Transcribe each record exactly, but omit pictures.
-------- DATASET EXTRACT --------
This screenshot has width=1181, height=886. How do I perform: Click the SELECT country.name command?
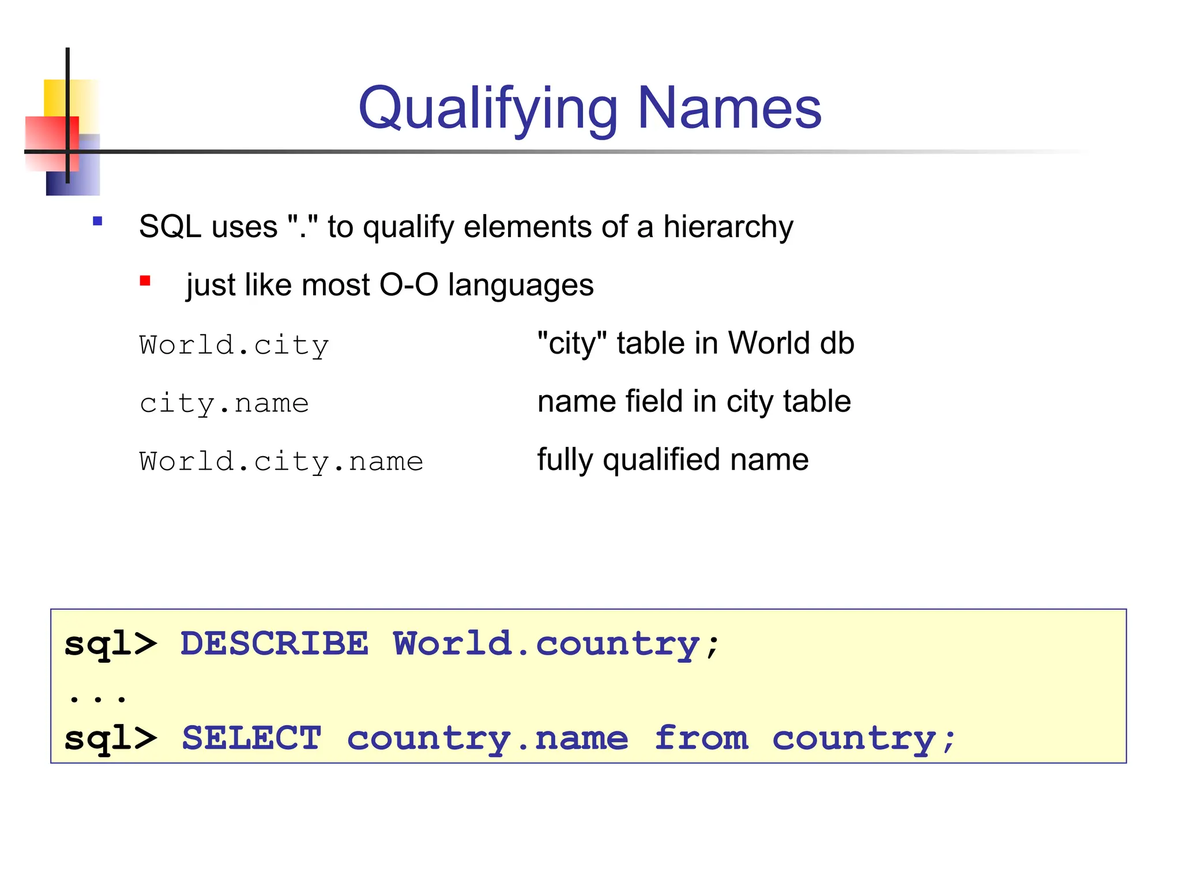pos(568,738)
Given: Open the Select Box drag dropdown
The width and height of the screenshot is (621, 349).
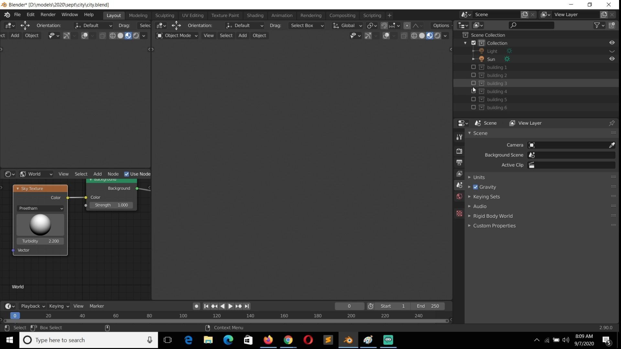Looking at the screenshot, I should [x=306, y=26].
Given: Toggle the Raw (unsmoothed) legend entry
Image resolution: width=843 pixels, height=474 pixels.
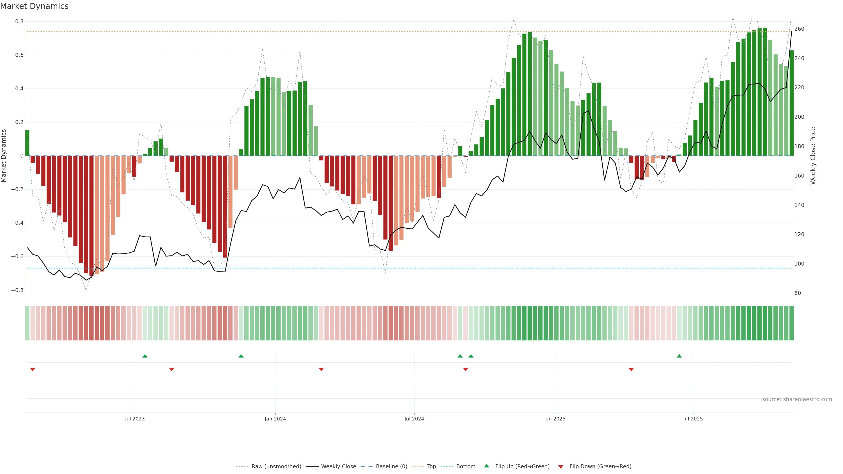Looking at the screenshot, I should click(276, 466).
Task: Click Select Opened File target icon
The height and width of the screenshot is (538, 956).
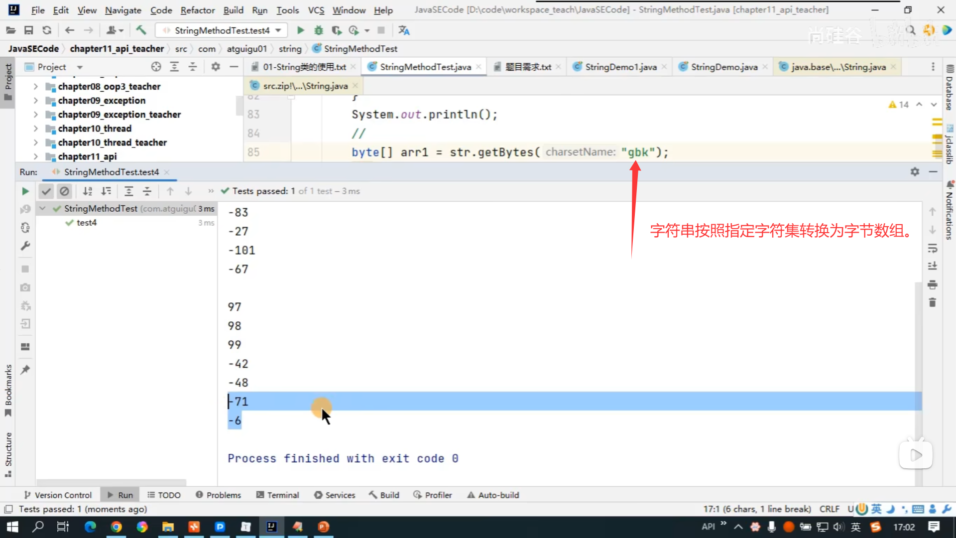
--------
ANSWER |
This screenshot has width=1181, height=886. How do I perform: Click the SELECT country.name command?
pos(568,738)
Given: Open the Select Box drag dropdown
The width and height of the screenshot is (621, 349).
Looking at the screenshot, I should [x=306, y=26].
Given: Toggle the Raw (unsmoothed) legend entry
Image resolution: width=843 pixels, height=474 pixels.
Looking at the screenshot, I should click(276, 466).
Task: Click Select Opened File target icon
The height and width of the screenshot is (538, 956).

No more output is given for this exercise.